== To be done ==
In the entries below, copy the lines from the one containing "Open the notification center icon" through the one containing "point(315,771)", replacing "lanterns" with "lamps" and changing nothing else.

== Available records ==
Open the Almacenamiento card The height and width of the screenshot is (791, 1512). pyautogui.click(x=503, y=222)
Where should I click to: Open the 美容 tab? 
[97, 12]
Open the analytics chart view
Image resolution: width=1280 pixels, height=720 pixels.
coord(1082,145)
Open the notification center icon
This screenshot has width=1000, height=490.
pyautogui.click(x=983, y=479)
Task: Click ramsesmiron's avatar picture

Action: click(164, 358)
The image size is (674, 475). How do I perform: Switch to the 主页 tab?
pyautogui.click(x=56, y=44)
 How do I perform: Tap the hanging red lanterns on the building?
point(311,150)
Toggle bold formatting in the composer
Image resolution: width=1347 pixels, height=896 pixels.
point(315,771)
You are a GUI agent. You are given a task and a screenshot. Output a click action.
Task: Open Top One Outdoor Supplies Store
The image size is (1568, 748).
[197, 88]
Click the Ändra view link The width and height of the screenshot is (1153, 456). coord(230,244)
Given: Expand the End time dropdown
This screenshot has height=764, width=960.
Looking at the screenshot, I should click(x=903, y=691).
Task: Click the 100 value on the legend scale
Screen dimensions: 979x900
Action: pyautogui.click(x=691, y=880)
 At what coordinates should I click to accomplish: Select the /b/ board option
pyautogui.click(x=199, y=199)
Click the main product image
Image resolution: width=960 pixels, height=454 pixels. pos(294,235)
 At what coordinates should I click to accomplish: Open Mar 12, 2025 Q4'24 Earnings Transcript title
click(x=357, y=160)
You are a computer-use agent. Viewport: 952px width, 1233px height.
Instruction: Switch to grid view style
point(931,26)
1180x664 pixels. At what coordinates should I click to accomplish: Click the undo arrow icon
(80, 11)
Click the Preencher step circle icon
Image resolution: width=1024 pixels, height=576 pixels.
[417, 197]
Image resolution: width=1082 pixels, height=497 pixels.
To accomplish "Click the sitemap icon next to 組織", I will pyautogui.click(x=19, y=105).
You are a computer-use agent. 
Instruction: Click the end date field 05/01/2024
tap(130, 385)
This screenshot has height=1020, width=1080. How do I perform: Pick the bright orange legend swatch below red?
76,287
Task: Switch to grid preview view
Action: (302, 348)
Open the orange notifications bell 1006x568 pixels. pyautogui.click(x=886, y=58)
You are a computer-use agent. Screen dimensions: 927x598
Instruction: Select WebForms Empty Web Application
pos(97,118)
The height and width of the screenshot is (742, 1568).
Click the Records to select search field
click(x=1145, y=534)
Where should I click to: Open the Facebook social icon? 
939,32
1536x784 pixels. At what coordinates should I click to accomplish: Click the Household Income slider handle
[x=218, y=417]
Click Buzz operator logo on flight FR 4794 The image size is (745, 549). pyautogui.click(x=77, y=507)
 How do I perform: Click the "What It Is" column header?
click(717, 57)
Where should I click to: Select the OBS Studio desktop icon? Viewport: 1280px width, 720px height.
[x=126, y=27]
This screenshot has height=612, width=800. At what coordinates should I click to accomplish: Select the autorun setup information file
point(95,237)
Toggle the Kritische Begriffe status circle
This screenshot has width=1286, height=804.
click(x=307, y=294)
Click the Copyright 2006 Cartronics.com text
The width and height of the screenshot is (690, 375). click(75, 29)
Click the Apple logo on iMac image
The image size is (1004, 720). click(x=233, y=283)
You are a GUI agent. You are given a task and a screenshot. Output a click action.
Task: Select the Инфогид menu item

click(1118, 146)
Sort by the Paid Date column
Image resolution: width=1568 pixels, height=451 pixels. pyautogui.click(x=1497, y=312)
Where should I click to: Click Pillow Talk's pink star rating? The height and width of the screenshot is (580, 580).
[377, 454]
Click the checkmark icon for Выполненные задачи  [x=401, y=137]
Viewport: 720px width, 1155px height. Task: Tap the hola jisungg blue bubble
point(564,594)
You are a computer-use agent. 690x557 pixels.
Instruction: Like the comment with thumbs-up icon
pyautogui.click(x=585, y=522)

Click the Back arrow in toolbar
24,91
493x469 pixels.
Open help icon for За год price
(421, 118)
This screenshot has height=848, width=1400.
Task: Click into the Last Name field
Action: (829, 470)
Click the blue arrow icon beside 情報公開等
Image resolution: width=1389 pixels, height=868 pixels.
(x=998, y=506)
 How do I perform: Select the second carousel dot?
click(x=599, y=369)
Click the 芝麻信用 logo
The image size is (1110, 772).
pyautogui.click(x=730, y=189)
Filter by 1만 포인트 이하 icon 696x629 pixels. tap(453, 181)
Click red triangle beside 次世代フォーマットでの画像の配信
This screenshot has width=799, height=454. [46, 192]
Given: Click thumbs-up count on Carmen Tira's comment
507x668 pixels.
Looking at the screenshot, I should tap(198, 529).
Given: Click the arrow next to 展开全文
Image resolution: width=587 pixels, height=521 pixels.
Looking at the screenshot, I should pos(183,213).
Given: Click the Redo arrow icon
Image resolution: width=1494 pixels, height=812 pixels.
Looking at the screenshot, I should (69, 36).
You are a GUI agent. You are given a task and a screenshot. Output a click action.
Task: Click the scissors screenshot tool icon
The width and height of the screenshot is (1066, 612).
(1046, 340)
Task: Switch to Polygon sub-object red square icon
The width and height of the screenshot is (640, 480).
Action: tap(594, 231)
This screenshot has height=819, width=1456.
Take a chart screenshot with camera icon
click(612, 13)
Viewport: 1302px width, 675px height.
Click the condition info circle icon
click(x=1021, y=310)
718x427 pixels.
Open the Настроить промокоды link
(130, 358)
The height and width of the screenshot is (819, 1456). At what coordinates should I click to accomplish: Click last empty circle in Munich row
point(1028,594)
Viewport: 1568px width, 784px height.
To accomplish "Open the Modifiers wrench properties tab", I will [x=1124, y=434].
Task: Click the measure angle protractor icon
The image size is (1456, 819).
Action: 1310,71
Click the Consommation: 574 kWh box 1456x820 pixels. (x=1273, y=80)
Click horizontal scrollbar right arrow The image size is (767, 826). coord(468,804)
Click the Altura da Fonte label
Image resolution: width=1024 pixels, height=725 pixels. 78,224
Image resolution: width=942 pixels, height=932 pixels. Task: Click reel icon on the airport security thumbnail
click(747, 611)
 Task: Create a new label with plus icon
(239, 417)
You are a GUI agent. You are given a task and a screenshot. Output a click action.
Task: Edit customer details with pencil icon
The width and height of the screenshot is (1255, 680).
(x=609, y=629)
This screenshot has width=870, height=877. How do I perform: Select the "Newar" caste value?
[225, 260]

== Problem solution ==
Open the notification center icon
This screenshot has width=1000, height=490.
pyautogui.click(x=983, y=479)
Task: Click ramsesmiron's avatar picture

Action: click(164, 358)
The image size is (674, 475). How do I perform: Switch to the 主页 tab?
pyautogui.click(x=56, y=44)
 How do I perform: Tap the hanging red lamps on the building?
point(311,150)
Toggle bold formatting in the composer
Image resolution: width=1347 pixels, height=896 pixels.
point(315,771)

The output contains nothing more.